J. Andrew Billings, MD, who is credited with pioneering palliative care, died Sept. 6 in Boston-based Brigham and Women's Hospital at age 69.
From his first day on the job at one of Boston-based Massachusetts General Hospital's neighborhood clinics, Dr. Billings was providing end-of-life care to patients, according to his obituary in The Boston Globe.
"Andy, first of all, was a brilliant intellect and someone who saw earlier than many the needs of patients with serious illnesses for relief from all different kinds of suffering: physical suffering, psychological suffering, existential suffering," Diane E. Meier, MD, director of the New York City-based Center to Advance Palliative Care, told The Boston Globe. "Andy was among the first to recognize that those consequences from a serious illness occur from the moment of diagnosis, not just at the end of life."

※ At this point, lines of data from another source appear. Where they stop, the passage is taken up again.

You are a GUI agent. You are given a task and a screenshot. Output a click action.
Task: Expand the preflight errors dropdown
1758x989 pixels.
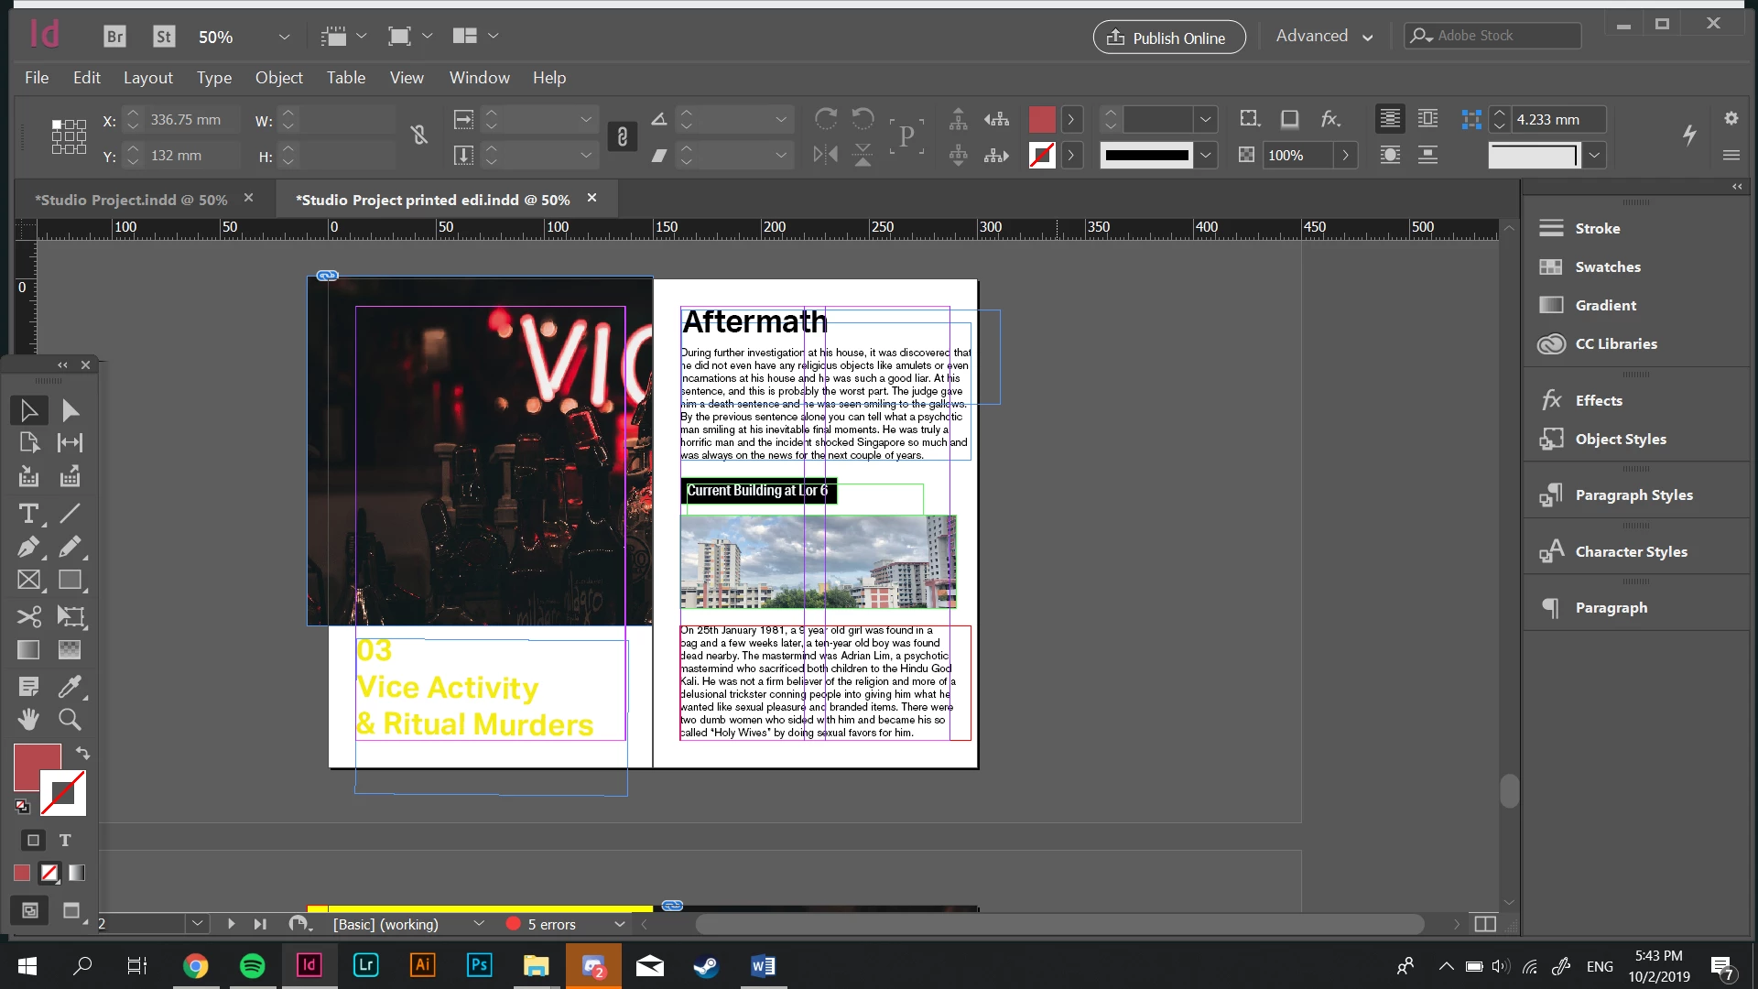tap(619, 924)
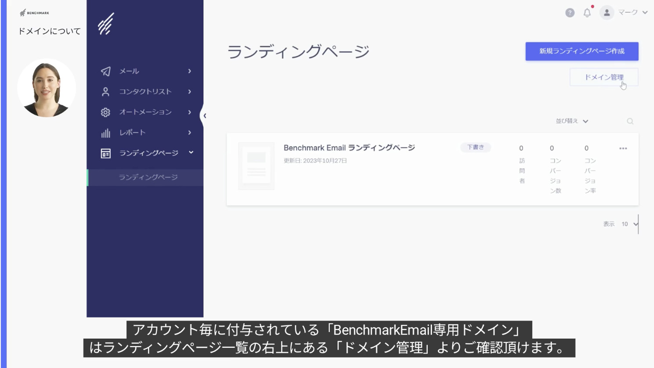Open the notifications bell icon
This screenshot has height=368, width=654.
point(587,13)
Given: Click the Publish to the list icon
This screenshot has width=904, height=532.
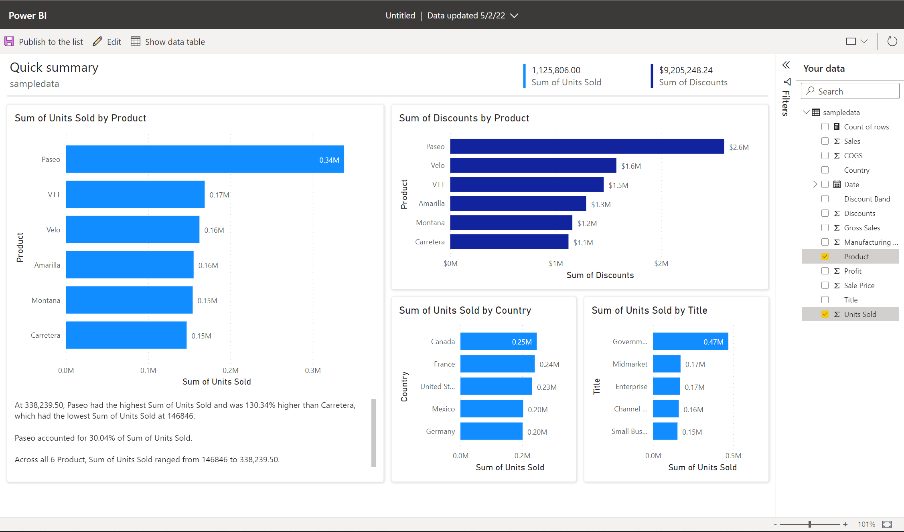Looking at the screenshot, I should point(10,41).
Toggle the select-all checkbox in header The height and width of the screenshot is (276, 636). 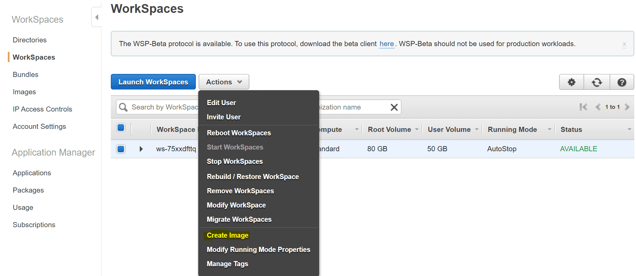pyautogui.click(x=121, y=127)
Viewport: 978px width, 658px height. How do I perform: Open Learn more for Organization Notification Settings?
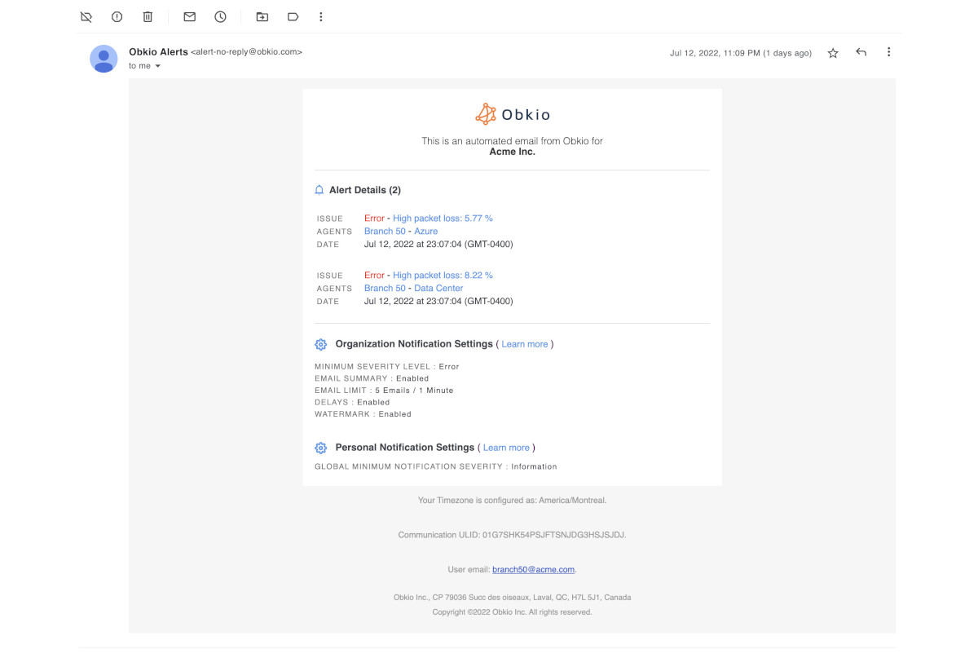click(x=525, y=344)
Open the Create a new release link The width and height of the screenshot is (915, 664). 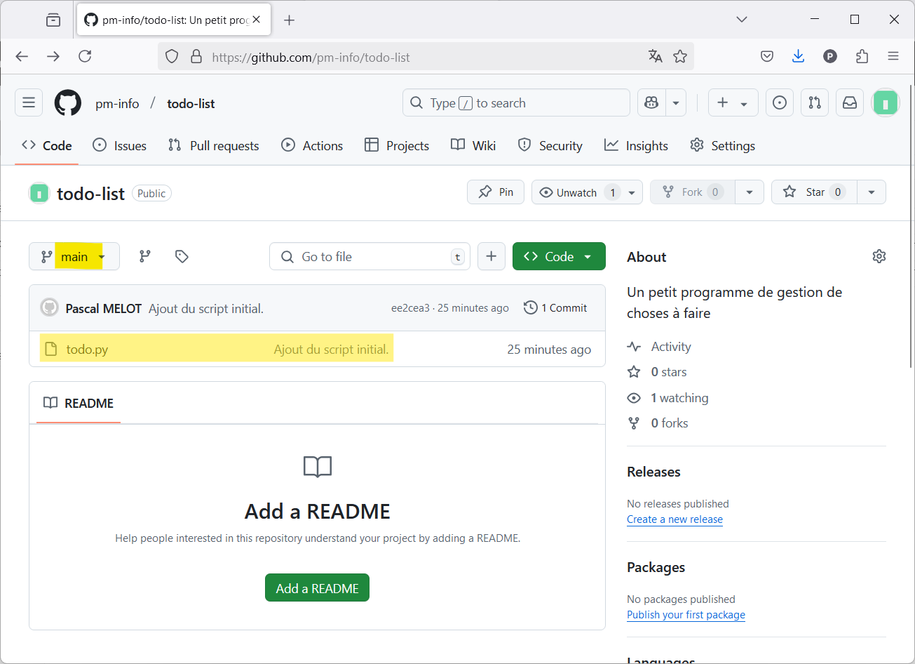coord(675,519)
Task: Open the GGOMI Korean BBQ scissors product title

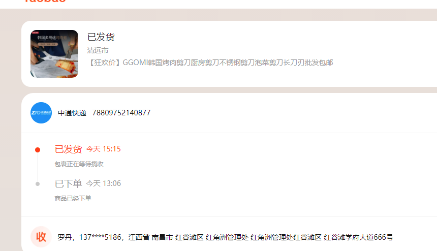Action: coord(210,62)
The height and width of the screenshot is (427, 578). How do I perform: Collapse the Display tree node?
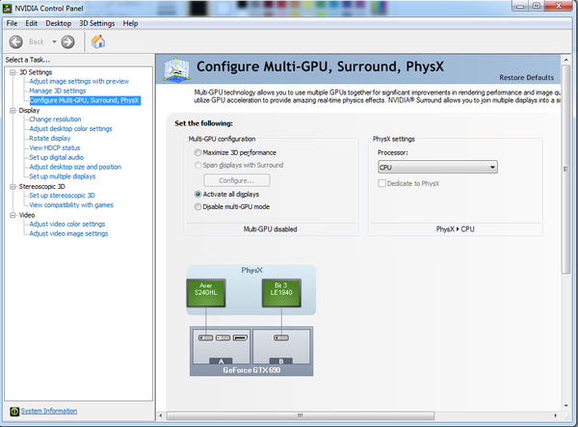(x=12, y=110)
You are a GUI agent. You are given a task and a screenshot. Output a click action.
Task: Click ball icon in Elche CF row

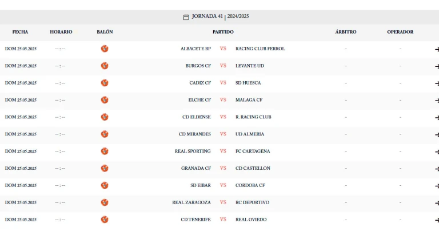click(105, 100)
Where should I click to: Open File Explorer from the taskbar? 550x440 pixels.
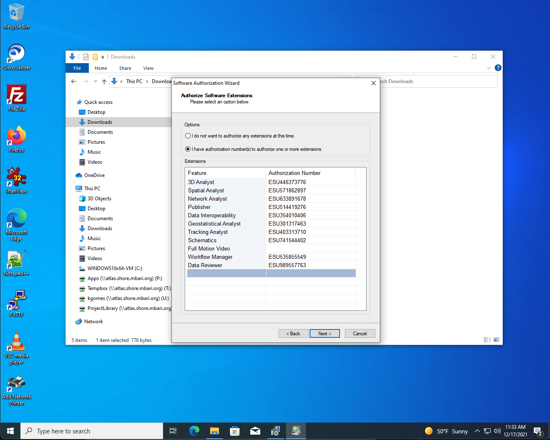[x=214, y=431]
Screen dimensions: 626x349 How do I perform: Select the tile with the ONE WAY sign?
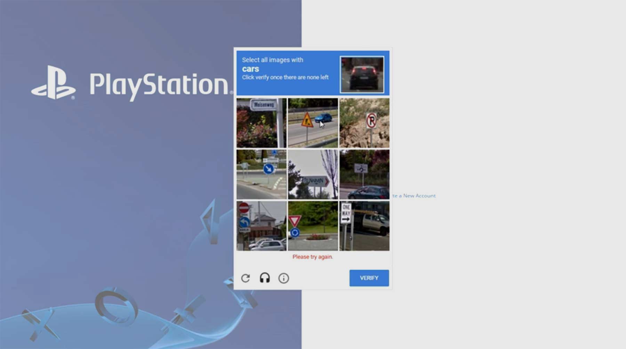(x=364, y=226)
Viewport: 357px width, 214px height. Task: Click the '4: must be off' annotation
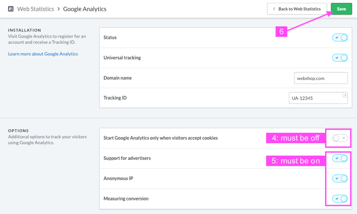pos(296,138)
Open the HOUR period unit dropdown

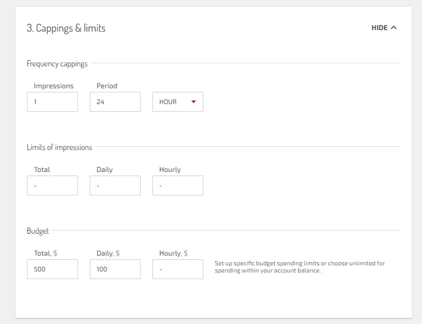pyautogui.click(x=177, y=102)
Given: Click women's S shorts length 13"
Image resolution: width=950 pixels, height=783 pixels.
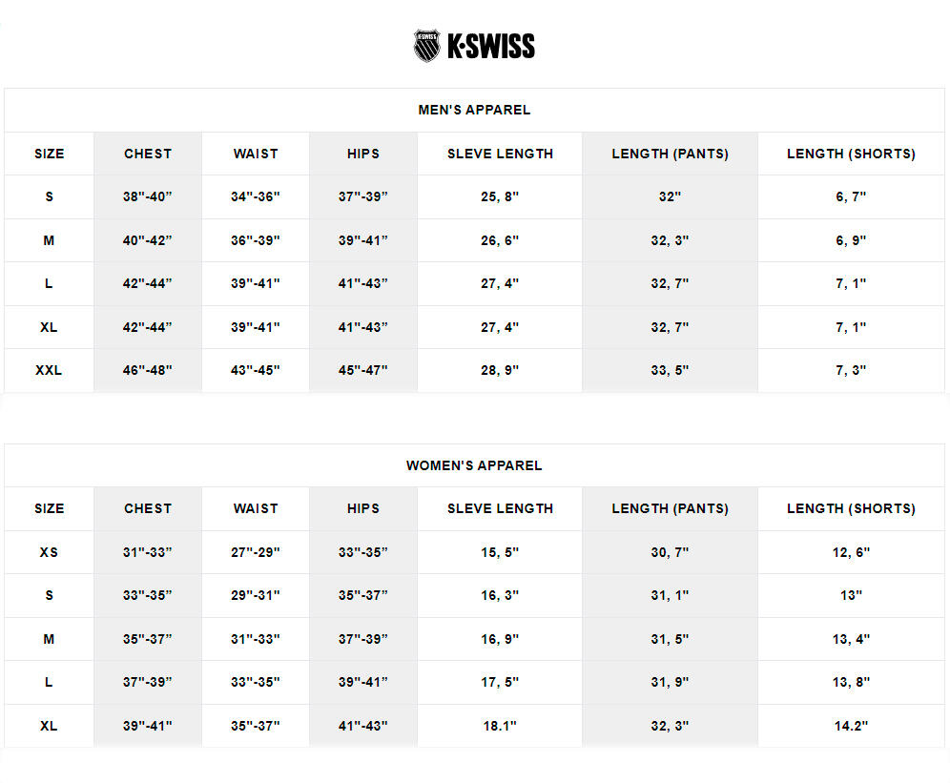Looking at the screenshot, I should (x=851, y=596).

Dr. Billings' involvement in end-of-life care was extensive. He developed Massachusetts' first hospice program, and was a founding member of both the American Academy of Hospice and Palliative Medicine and Massachusetts General Hospital's Palliative Care Service. With his wife, he cofounded Boston-based Harvard Medical School's Center for Palliative Care and authored one of the earliest hospice care textbooks, according to the The Boston Globe.
He wrote one of the first textbooks on hospice care and became one of the first faculty scholars for the Project on Death in America, according to the report.
Dr. Billings died after a two-and-a-half-year battle with lymphoma. In concert with his life's work, Dr. Billings was very clear about his end-of-life wishes, according to the report.